- Problem to work on
Return the entries in their entirety, precisely as given.

- Source records
----------------
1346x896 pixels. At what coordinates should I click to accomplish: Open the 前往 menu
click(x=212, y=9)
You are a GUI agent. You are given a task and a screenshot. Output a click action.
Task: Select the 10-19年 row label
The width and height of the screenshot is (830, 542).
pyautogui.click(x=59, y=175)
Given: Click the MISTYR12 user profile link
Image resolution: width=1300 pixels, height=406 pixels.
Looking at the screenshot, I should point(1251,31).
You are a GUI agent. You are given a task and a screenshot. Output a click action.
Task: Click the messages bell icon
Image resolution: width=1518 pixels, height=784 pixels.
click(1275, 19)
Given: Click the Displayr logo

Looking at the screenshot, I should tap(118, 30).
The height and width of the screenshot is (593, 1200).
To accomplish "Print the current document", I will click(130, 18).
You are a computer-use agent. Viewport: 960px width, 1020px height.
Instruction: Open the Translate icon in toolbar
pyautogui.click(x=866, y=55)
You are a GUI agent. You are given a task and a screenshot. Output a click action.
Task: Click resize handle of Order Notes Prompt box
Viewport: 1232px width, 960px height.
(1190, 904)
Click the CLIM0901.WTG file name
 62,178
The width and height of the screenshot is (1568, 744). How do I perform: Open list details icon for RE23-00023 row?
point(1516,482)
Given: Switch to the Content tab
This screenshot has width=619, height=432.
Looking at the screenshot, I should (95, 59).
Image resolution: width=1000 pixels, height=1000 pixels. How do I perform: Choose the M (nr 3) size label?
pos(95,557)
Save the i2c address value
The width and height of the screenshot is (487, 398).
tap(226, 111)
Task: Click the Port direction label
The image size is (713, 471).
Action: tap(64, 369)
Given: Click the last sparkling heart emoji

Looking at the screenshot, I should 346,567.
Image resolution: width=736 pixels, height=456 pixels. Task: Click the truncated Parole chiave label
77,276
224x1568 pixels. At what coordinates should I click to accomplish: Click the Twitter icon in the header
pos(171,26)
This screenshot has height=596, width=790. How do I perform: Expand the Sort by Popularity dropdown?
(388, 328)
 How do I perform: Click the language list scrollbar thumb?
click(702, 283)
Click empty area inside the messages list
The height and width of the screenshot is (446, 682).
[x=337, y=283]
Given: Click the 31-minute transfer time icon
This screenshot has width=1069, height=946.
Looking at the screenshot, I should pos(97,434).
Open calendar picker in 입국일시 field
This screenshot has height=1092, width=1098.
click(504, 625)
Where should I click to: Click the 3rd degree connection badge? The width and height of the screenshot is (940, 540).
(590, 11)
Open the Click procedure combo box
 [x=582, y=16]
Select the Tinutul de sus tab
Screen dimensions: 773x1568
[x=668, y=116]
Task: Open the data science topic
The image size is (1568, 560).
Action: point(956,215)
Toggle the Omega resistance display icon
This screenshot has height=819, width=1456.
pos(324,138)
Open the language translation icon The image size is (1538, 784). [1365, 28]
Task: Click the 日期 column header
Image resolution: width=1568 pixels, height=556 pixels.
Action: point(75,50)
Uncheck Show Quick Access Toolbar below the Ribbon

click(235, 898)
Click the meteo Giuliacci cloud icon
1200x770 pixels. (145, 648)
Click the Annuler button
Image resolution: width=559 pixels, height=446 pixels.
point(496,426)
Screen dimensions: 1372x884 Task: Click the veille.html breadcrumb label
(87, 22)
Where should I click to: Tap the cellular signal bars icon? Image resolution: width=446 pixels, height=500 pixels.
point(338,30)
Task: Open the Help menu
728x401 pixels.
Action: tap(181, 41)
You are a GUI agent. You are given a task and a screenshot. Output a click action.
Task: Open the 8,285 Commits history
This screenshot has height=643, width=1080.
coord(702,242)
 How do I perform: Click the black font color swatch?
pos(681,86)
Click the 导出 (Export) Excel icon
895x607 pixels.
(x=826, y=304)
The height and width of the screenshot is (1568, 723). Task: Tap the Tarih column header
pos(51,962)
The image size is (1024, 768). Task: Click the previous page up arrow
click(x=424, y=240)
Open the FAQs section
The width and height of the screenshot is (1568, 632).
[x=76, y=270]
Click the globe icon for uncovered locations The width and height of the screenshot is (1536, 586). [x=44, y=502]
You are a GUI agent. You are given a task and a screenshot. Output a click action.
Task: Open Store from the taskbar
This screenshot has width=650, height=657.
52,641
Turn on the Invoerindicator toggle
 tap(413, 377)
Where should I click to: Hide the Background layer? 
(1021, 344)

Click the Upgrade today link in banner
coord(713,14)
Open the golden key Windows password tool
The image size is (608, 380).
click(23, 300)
----------------
- Result for this exercise
1346x896 pixels. At what coordinates should I click to accomplish: Open the 前往 menu
click(x=212, y=9)
You are a GUI agent. You are given a task and a screenshot. Output a click action.
Task: Select the 10-19年 row label
The width and height of the screenshot is (830, 542).
pyautogui.click(x=59, y=175)
Given: Click the MISTYR12 user profile link
Image resolution: width=1300 pixels, height=406 pixels.
Looking at the screenshot, I should point(1251,31).
You are a GUI agent. You are given a task and a screenshot. Output a click action.
Task: Click the messages bell icon
Image resolution: width=1518 pixels, height=784 pixels.
click(1275, 19)
Given: Click the Displayr logo

Looking at the screenshot, I should tap(118, 30).
The height and width of the screenshot is (593, 1200).
To accomplish "Print the current document", I will click(130, 18).
You are a computer-use agent. Viewport: 960px width, 1020px height.
Instruction: Open the Translate icon in toolbar
pyautogui.click(x=866, y=55)
You are a GUI agent. You are given a task and a screenshot. Output a click action.
Task: Click resize handle of Order Notes Prompt box
Viewport: 1232px width, 960px height.
(1190, 904)
Click the CLIM0901.WTG file name
 62,178
The width and height of the screenshot is (1568, 744). How do I perform: Open list details icon for RE23-00023 row?
point(1516,482)
Given: Switch to the Content tab
This screenshot has width=619, height=432.
Looking at the screenshot, I should (95, 59).
Image resolution: width=1000 pixels, height=1000 pixels. How do I perform: Choose the M (nr 3) size label?
pos(95,557)
Save the i2c address value
The width and height of the screenshot is (487, 398).
tap(226, 111)
Task: Click the Port direction label
The image size is (713, 471).
Action: tap(64, 369)
Given: Click the last sparkling heart emoji

Looking at the screenshot, I should 346,567.
Image resolution: width=736 pixels, height=456 pixels. Task: Click the truncated Parole chiave label
77,276
224x1568 pixels. At what coordinates should I click to accomplish: Click the Twitter icon in the header
pos(171,26)
This screenshot has height=596, width=790. How do I perform: Expand the Sort by Popularity dropdown?
(388, 328)
 How do I perform: Click the language list scrollbar thumb?
click(702, 283)
Click empty area inside the messages list
The height and width of the screenshot is (446, 682).
[x=337, y=283]
Given: Click the 31-minute transfer time icon
This screenshot has width=1069, height=946.
Looking at the screenshot, I should pos(97,434).
Open calendar picker in 입국일시 field
This screenshot has height=1092, width=1098.
click(504, 625)
Where should I click to: Click the 3rd degree connection badge? The width and height of the screenshot is (940, 540).
(590, 11)
Open the Click procedure combo box
 [x=582, y=16]
Select the Tinutul de sus tab
Screen dimensions: 773x1568
[x=668, y=116]
Task: Open the data science topic
The image size is (1568, 560).
Action: point(956,215)
Toggle the Omega resistance display icon
This screenshot has height=819, width=1456.
pos(324,138)
Open the language translation icon The image size is (1538, 784). [1365, 28]
Task: Click the 日期 column header
Image resolution: width=1568 pixels, height=556 pixels.
Action: point(75,50)
Uncheck Show Quick Access Toolbar below the Ribbon

click(235, 898)
Click the meteo Giuliacci cloud icon
1200x770 pixels. (145, 648)
Click the Annuler button
Image resolution: width=559 pixels, height=446 pixels.
point(496,426)
Screen dimensions: 1372x884 Task: Click the veille.html breadcrumb label
(87, 22)
Where should I click to: Tap the cellular signal bars icon? Image resolution: width=446 pixels, height=500 pixels.
point(338,30)
Task: Open the Help menu
728x401 pixels.
Action: tap(181, 41)
You are a GUI agent. You are given a task and a screenshot. Output a click action.
Task: Open the 8,285 Commits history
This screenshot has height=643, width=1080.
coord(702,242)
 How do I perform: Click the black font color swatch?
pos(681,86)
Click the 导出 (Export) Excel icon
895x607 pixels.
(x=826, y=304)
The height and width of the screenshot is (1568, 723). Task: Tap the Tarih column header
pos(51,962)
The image size is (1024, 768). Task: Click the previous page up arrow
click(x=424, y=240)
Open the FAQs section
The width and height of the screenshot is (1568, 632).
[x=76, y=270]
Click the globe icon for uncovered locations The width and height of the screenshot is (1536, 586). [x=44, y=502]
You are a GUI agent. You are given a task and a screenshot. Output a click action.
Task: Open Store from the taskbar
This screenshot has width=650, height=657.
52,641
Turn on the Invoerindicator toggle
 tap(413, 377)
Where should I click to: Hide the Background layer? 
(1021, 344)

Click the Upgrade today link in banner
coord(713,14)
Open the golden key Windows password tool
The image size is (608, 380).
click(23, 300)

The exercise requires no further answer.